Amela Skiljan, Angelika Hilbeck and Brian Wynne participated in the conference “Towards a just and habitable world: exploring the role of technology” from 2-5 June 2026 at University of Lausanne. Please find the context of their workshop as well as their presentations below.
An area that is often neglected (or intentionally excluded) as a contributing factor to some of our crucial challenges, such as combating the consequences of climate change, are weapons – arguably the most damaging technologies – and as an extension, the military and armed conflict. One the most obvious examples is the exclusion of military emissions from the binding reduction targets enshrined in the Kyoto Protocol, although the US army, for instance, emits more CO2 annually than some states, including industrialized states such as Sweden or Switzerland.
Threats posed by weapons and armed conflict exceed those of CO2 emissions. For example, the deployment of mines, which are labelled by the International Committee of the Red Cross as “a perverse use of technology,”[i] hinders the safe use of land for agriculture or grazing livestock,[ii] and endangers lives of civilians even after hostilities have terminated, sometimes for decades. Damage to the natural environment during armed conflict is unfortunately very common, not only resulting from the use of weapons, but also by the employment of certain means and methods of warfare, such as the use of herbicides to damage crop fields.
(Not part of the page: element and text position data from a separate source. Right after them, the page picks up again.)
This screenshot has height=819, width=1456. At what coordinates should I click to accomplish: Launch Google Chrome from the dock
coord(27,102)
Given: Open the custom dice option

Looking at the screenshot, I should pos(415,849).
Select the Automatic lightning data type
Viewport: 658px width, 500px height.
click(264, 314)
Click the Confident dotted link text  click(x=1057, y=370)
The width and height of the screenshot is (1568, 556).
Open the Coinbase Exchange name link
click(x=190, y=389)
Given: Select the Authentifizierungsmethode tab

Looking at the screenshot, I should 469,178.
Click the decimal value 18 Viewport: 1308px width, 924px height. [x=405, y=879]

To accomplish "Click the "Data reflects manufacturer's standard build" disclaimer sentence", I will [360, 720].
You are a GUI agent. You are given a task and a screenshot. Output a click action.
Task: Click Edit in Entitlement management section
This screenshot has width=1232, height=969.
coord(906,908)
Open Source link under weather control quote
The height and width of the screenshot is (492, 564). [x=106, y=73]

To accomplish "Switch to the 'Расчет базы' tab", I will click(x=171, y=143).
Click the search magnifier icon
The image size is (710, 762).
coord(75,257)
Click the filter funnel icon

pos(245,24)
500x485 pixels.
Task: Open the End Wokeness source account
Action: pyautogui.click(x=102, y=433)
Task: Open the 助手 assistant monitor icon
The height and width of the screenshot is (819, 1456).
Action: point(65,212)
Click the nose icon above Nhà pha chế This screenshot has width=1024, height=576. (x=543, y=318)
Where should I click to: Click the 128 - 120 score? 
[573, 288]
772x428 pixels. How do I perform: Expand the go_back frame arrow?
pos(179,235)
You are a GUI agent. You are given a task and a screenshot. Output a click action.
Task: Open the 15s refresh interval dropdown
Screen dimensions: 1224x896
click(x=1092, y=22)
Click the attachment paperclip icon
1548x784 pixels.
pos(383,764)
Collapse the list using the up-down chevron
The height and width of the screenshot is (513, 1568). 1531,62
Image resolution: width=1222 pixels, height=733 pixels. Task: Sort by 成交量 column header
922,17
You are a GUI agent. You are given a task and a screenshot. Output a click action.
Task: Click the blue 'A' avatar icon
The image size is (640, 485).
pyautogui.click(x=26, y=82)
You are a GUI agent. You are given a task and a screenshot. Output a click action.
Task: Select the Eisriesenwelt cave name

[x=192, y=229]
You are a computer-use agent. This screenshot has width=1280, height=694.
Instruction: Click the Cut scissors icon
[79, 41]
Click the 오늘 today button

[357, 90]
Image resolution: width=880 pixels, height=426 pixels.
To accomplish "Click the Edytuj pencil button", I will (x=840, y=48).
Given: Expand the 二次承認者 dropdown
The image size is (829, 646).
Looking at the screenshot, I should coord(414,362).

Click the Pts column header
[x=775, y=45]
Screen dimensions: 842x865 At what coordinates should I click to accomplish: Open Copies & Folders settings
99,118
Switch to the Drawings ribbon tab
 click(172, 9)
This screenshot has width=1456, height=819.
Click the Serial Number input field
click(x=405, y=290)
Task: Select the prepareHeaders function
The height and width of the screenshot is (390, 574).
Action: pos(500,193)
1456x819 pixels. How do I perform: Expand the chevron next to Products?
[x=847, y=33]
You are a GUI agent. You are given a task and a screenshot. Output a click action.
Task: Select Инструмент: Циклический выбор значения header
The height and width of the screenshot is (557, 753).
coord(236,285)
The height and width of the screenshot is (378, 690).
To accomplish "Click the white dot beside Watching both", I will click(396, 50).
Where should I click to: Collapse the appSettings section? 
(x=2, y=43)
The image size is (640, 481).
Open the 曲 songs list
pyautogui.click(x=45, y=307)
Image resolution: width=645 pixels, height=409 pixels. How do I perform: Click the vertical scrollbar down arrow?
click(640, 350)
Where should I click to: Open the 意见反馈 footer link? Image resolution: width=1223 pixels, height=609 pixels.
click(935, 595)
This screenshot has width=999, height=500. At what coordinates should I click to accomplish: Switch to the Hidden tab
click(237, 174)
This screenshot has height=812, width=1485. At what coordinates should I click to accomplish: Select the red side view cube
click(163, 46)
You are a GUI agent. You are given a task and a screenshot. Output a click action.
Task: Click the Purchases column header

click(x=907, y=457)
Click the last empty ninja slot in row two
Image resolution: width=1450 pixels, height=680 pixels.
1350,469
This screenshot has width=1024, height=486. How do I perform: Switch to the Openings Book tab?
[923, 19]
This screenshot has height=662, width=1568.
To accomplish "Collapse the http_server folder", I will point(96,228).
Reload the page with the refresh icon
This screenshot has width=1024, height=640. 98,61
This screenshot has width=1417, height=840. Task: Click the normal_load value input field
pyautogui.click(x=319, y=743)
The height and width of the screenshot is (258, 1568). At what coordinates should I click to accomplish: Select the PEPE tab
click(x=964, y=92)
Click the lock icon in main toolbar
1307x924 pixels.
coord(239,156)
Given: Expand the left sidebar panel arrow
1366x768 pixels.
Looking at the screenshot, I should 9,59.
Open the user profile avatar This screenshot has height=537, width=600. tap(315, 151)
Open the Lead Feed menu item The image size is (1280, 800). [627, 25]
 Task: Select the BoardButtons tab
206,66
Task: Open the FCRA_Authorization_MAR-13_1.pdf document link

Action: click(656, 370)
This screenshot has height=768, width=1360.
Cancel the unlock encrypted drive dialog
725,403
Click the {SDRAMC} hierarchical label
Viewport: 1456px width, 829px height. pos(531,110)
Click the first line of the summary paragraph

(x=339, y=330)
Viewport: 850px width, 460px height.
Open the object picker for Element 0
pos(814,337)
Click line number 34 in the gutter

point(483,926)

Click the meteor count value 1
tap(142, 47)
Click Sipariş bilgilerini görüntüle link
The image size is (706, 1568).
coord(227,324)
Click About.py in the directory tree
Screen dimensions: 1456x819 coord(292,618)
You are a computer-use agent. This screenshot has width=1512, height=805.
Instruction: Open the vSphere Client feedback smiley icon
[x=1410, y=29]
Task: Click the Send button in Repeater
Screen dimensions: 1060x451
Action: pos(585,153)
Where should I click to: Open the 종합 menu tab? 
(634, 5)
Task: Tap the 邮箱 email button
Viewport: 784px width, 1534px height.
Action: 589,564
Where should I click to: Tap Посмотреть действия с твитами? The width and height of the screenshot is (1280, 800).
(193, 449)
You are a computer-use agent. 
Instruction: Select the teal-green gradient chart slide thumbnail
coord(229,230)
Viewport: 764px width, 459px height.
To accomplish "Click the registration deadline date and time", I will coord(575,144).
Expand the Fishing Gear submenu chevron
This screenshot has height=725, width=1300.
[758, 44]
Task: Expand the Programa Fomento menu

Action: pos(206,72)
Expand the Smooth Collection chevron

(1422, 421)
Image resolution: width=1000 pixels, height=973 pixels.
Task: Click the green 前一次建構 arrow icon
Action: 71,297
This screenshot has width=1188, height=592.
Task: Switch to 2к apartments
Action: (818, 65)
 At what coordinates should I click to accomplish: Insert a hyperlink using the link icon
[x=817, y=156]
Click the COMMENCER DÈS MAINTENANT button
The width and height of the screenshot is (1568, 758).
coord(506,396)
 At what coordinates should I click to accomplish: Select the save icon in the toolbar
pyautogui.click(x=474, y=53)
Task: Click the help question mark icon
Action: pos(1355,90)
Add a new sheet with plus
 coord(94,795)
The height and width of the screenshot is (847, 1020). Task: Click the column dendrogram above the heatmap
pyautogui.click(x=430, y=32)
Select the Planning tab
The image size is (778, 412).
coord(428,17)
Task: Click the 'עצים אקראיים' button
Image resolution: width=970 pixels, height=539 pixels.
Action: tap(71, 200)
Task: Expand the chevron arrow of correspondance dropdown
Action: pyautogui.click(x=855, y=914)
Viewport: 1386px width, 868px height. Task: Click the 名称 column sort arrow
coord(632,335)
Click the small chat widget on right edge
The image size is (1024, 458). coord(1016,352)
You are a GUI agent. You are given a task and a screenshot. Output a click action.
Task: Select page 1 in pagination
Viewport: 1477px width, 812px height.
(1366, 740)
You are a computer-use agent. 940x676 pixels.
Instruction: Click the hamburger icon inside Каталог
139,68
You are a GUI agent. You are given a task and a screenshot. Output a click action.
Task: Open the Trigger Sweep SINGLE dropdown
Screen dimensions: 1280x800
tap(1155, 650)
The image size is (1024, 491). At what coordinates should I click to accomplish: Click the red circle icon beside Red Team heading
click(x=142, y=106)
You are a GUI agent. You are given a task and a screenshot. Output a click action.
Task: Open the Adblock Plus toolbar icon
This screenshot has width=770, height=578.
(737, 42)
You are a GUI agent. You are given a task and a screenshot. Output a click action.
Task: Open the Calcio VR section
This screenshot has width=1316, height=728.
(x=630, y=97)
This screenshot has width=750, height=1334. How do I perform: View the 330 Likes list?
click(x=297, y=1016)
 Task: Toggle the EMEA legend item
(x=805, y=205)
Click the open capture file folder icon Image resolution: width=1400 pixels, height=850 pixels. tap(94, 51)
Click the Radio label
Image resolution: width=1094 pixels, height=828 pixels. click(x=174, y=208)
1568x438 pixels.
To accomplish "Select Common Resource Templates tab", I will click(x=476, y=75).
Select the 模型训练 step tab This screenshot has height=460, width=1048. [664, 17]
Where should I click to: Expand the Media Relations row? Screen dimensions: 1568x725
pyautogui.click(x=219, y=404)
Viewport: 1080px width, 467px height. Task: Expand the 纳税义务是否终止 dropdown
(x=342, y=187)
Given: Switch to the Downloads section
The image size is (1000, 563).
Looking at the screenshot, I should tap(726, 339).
Risks stemming from weapons of mass destruction, in particular nuclear weapons, are even more wearisome. The use of nuclear weapons is predicted to result in apocalyptic humanitarian and ecological consequences, which, as the International Court of Justice observed in 1996, “cannot be contained in either time or space”[iii] and from which future generations are not spared either.
Not only that the use of weapons is tied to terrible consequences, they also require resources (and produce waste) for development, production and maintenance. Further resources are required to re-build what has been destroyed, if it can be re-built at all. This entire circle is in marked contrast with a just and habitable world, and it arguably deepens the gap between the global north and the global south even further. As such it needs to be subject of discussion, breaking the systematic negligence that seems to be attached to it.
International law has developed various ways to prohibit or limit certain categories of weapon systems or technologies based on their damaging effects.
[i] Louis Maresca and Stuart Casey-Maslen, The banning of anti-personnel landmines: The legal contribution of the International Committee of the Red Cross, 1. publ Cambridge Univ. Press, 2000, p. 257.
[ii] Stuart Casey-Maslen, The Convention on the Prohibition of the Use, Stockpiling, Production, and Transfer of Anti-Personnel Mines and in their Destruction in Eric P J Myjer and Thilo Marauhn (eds), Research handbook on international arms control law, Research handbooks in international law series, Edward Elgar Publishing, Cheltenham, UK, Northampton, MA, USA, 2022, p. 347.
[iii] ICJ, Legality of the Threat or Use of Nuclear Weapons, ICJ Reports 1996, p. 66, ICJ Advisory Opinion, 08 July 1996, para. 35.